Good-Bye Lizelle, registrato
per le strade del mondo con l'ausilio di uno studio mobile e una filosofia "homemade",
è infatti il lavoro più interessante ed ispirato della sua avventura solista dai
tempi degli esordi di My Own Joe Ellen. Guarda caso c'è ancora il nome di una
donna nel titolo, universo femminile che simboleggia un po' l'ispirazione di Olson,
i cui testi sono spesso frammenti di poesia, piccole confessioni per immagini,
mentre la musica distende un folk cristallino, ora levigato da armonie pop (la
splendida Long Distance Runner, dedicata alla
figura dell'atleta olimpico Emil Zàtopek), altre volte persino orientato alla
contaminazione con musiche lontane. Accade oggi nella arabeggiante Running
Circles o ancora nei toni africani dettati dal djembe in Jesse
in an Old World, affascinante meticciato tra le radici americane e
rurali di Mark Olson e il mondo che ha solcato in tour durante questi anni. L'educazione
musicale eclettica della Ringvold, polistrumentista dagli studi classici, gioca
un ruolo centrale nella ricerca di questi arrangiamenti più esuberanti.
In
Good-bye Lizelle l'utilizzo di dulcimer, harmonium, del citato djembe, di flauto
e violoncello si abbina con le strutture folk dettate dalle chitarre acustiche,
immergendosi nell'incastro naif delle voci (The Go-Between Butterfly) che
hanno il sapore della stagione californiana del Laurel Canyon.
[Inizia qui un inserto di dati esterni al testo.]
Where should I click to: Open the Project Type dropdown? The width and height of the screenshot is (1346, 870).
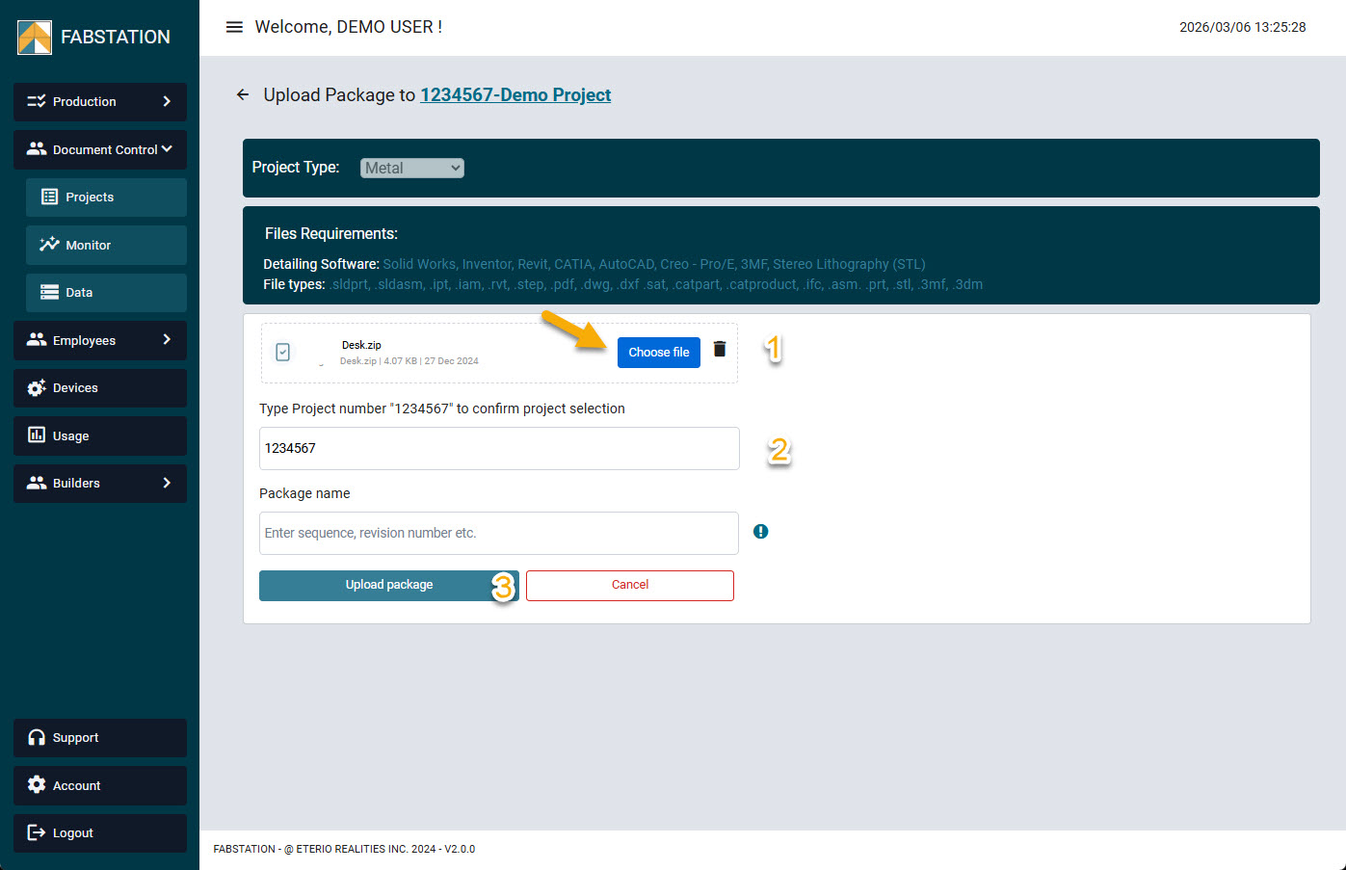[412, 168]
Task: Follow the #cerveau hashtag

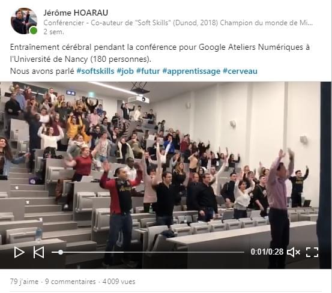Action: [x=240, y=71]
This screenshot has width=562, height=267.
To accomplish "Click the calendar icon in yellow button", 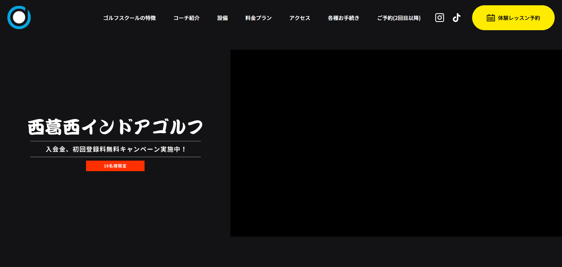I will click(491, 18).
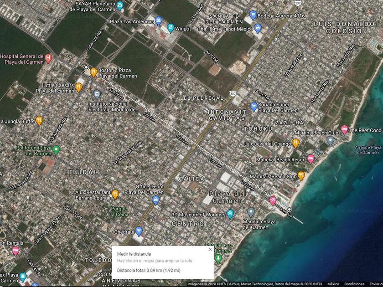Click The Reef Coco hotel pin
The image size is (383, 287).
tap(344, 130)
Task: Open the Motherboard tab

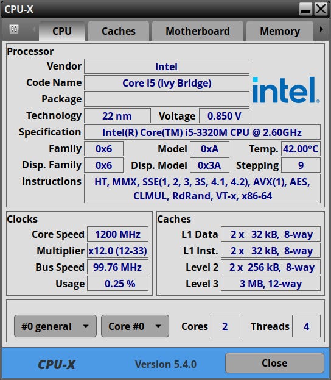Action: [x=198, y=30]
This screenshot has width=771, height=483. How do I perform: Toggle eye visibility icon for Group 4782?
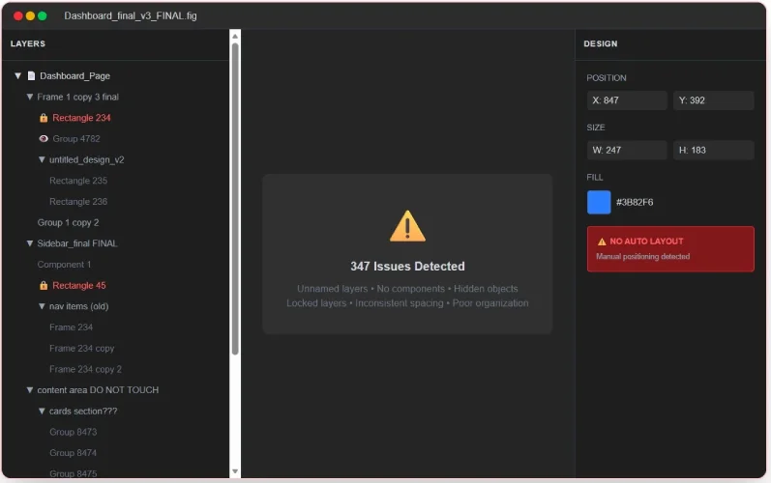(44, 139)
Si comincia dalla
storia di Lizelle Djan in apertura e si prosegue nella trasparente delicatezza
di Heaven's Shelter e All These Games.
Il classico suono folk rock di scuola Jayhawks ricompare in Poison
Oleander, la più elettrica del disco (c'è anche l'amico Neal Casal
alle chitarre), salvo sciogliersi nella dolcezza per piano e acustiche in Which
World is Ours? e nei morbidi volteggi del flauto in una Say You
Are the River che ricorda lontane stagioni folk psichedeliche. Arricchita
la coppia di base con la presenza di alcuni ospiti, tra i quali diversi musicisti
scandinavi (Oystein Greni dai norvegesi Big Bang), l'album mantiene un'anima in
gran parte bucolica, senza per questo assomigliare ad una copia dei citati Creekdippers,
semmai offrendo a quel tipico calore domestico delle composizioni di Olson una
nuova chiave di lettura. Un ritorno inaspettato.